Job >> Print the lines again word for word, starting at the line containing "Click the pill" and ending after the line containing "point(87,33)". Leave the pictures out of your answer.

-- Begin Data for this task --

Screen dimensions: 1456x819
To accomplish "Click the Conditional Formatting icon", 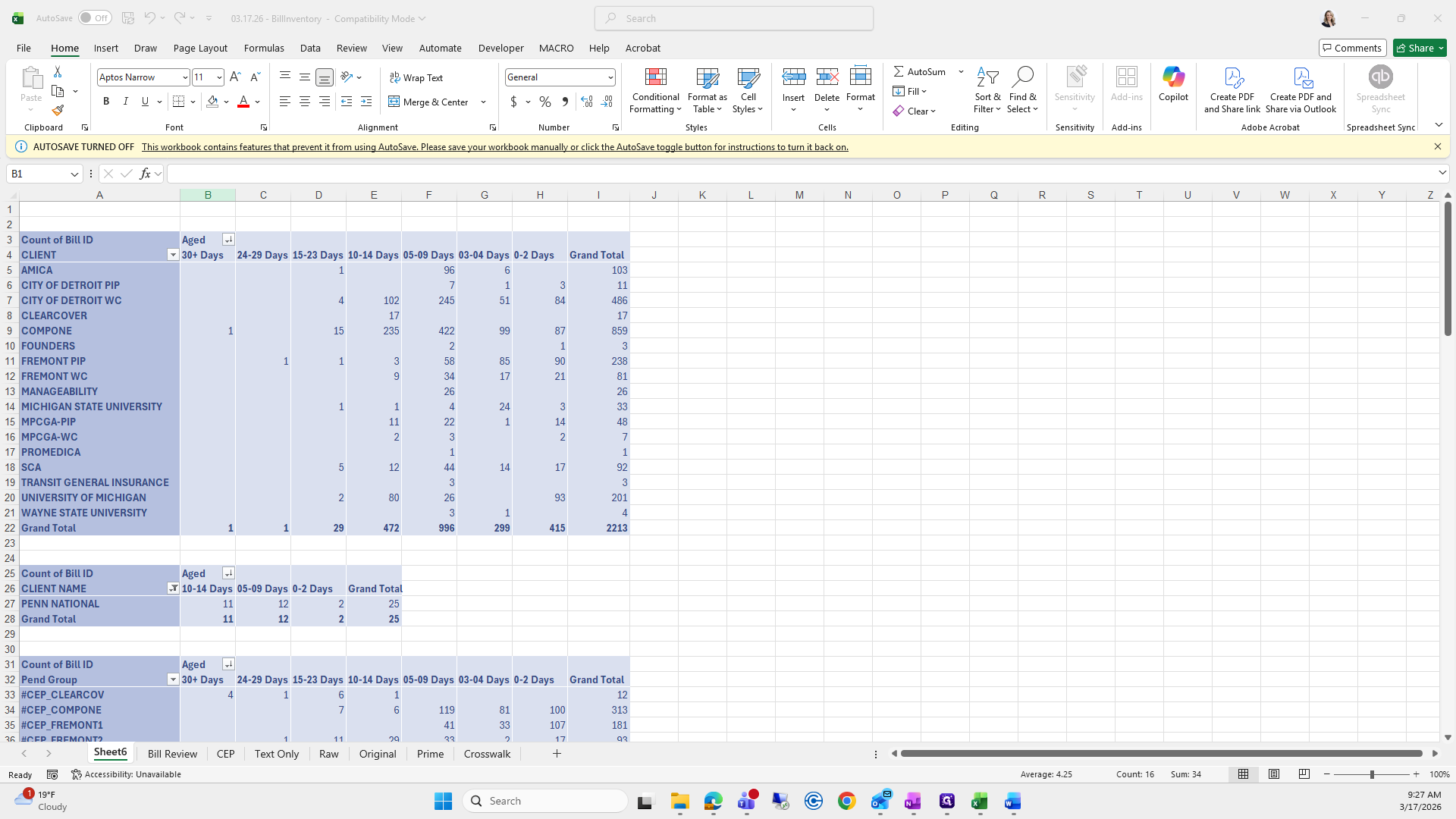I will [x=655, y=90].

-- End Data for this task --
-- Begin Data for this task --

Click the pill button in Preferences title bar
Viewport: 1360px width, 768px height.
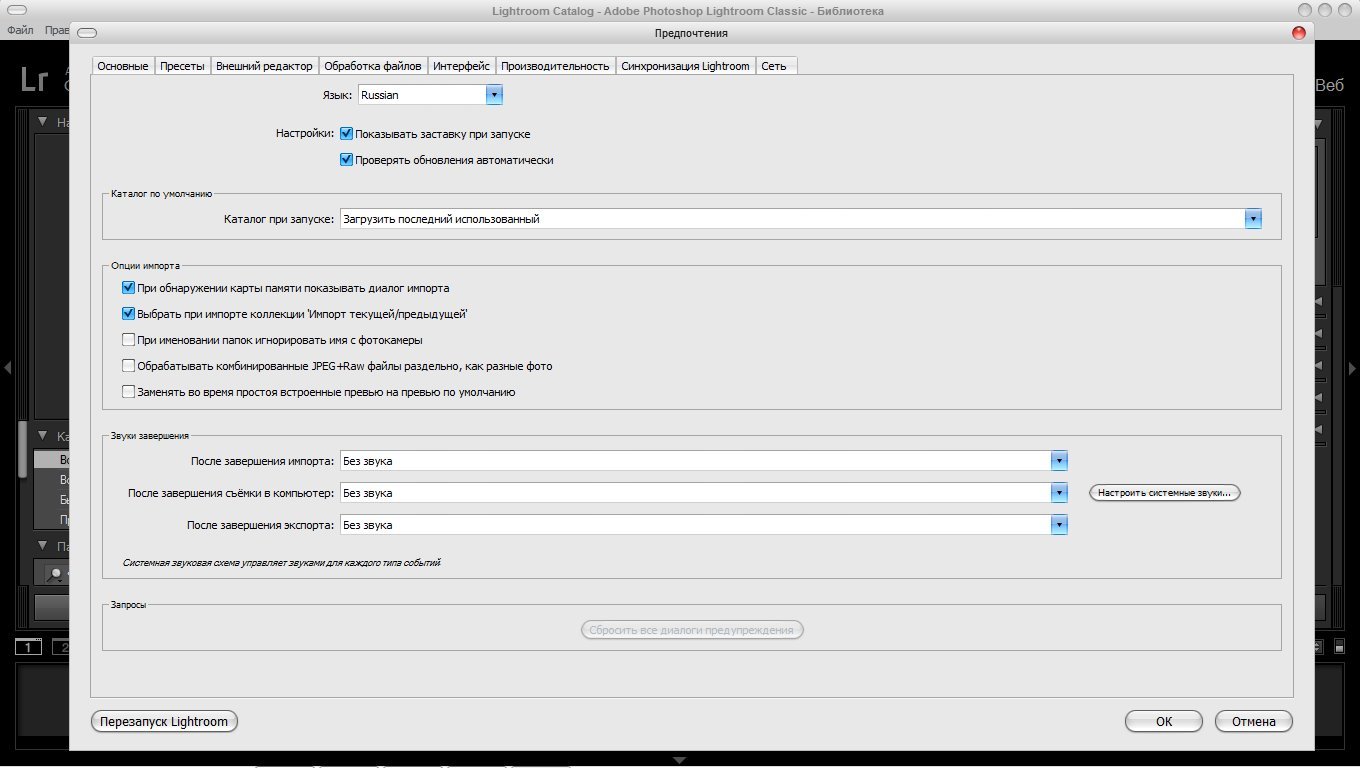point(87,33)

-- End Data for this task --

Solution >>
Click the pill button in Preferences title bar
Viewport: 1360px width, 768px height.
point(87,33)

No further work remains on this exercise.